Council Chambers is all about the ins and outs of guild leadership in Star Wars: The Old Republic. Each week, we’ll look at running and managing a guild through good times, bad times and everything in between.

This week’s topic comes from a question that a coworker was talking to me about with respect to his guild. He’s been a long-time member of “That Other MMO,” and after twice being in raiding guilds that suffered from chaotic or badly handled leadership changes, he finally decided to start his own guild about a year and a half ago.

All was well for a while, the guild was happy and making good progress, things were stable and quiet, but as time wore on and TOR drew ever closer, he found himself losing interest in his previous love. So, like many of us, he made the decision to pull up his stakes and move to TOR full-time. Except, in his case pulling up stakes turned out to be quite literal – he announced his decision to disband the guild he’d founded in That Other Game when he left.
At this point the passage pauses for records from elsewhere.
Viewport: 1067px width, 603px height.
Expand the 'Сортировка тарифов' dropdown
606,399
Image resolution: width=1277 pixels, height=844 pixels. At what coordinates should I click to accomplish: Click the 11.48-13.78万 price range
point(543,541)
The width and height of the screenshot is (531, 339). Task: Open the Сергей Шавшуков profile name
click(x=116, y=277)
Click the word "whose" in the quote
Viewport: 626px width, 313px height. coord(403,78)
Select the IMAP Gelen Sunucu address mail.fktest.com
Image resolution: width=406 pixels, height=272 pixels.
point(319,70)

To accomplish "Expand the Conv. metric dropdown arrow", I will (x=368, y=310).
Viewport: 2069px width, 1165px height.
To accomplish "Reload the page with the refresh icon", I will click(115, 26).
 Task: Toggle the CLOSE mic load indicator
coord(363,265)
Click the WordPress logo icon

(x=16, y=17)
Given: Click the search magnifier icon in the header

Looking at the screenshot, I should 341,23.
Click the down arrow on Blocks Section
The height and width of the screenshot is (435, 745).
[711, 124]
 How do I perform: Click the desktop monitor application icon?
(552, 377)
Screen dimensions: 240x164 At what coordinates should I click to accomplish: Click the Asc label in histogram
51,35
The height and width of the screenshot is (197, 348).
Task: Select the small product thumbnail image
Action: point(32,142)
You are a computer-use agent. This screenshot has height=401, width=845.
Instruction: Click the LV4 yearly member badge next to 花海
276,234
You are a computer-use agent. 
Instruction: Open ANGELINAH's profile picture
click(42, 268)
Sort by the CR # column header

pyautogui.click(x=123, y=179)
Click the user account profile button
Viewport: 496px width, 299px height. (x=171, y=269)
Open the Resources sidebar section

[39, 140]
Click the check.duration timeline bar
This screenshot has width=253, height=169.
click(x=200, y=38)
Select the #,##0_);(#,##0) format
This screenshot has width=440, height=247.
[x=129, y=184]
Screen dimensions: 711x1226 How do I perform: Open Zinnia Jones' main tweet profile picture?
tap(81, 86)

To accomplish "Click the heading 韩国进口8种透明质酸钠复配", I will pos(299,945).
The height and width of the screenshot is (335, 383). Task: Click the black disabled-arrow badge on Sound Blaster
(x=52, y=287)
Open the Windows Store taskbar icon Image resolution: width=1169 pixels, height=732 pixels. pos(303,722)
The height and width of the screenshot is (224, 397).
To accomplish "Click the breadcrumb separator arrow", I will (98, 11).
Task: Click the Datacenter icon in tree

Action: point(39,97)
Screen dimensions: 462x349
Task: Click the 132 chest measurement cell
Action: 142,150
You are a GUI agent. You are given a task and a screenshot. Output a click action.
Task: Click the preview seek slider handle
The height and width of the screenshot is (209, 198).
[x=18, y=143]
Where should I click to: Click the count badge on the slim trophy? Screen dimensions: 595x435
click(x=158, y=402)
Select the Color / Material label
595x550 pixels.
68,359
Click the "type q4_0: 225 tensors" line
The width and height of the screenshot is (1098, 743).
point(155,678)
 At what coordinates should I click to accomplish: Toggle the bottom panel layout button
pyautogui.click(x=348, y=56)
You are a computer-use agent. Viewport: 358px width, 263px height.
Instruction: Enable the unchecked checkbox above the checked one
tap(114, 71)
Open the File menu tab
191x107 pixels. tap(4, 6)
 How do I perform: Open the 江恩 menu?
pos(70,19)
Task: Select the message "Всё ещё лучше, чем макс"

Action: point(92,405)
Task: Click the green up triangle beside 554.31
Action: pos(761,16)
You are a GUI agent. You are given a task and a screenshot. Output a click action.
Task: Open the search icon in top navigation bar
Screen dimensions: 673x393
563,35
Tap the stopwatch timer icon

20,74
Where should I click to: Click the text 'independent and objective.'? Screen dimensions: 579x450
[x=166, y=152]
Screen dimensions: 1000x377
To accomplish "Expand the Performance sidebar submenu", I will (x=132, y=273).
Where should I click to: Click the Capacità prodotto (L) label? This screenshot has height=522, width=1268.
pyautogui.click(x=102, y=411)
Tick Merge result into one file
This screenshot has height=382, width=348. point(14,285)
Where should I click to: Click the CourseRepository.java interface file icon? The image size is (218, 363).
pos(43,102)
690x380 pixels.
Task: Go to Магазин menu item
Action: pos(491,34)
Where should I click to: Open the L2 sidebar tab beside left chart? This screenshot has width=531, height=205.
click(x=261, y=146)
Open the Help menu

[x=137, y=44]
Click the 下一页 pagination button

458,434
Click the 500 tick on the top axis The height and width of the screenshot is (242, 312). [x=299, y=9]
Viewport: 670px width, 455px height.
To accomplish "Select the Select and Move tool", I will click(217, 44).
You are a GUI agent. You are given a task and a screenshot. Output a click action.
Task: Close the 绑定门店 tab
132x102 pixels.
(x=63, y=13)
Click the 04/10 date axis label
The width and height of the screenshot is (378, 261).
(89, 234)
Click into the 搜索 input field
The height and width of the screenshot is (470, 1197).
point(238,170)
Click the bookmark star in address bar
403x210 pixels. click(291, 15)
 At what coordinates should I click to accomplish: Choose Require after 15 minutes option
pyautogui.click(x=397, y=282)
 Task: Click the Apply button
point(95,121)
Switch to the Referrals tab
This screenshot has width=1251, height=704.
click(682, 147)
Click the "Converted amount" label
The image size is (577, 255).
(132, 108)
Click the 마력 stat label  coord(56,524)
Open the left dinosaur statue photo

Now, for him this seemed the logical choice. Twice prior to founding his own guild, he’d been in other guilds that had been great under one leader, but foundered or failed under the new leadership. However, his decision to disband has caused huge amounts of chaos and turbulence for his current officers and guildmates, in what otherwise was a very stable, successful guild. He came to me asking for advice because he truly doesn’t understand why the other members are upset. Yet to the members, they can’t make sense of his decision whatsoever – and in fact, most of them find it very selfish.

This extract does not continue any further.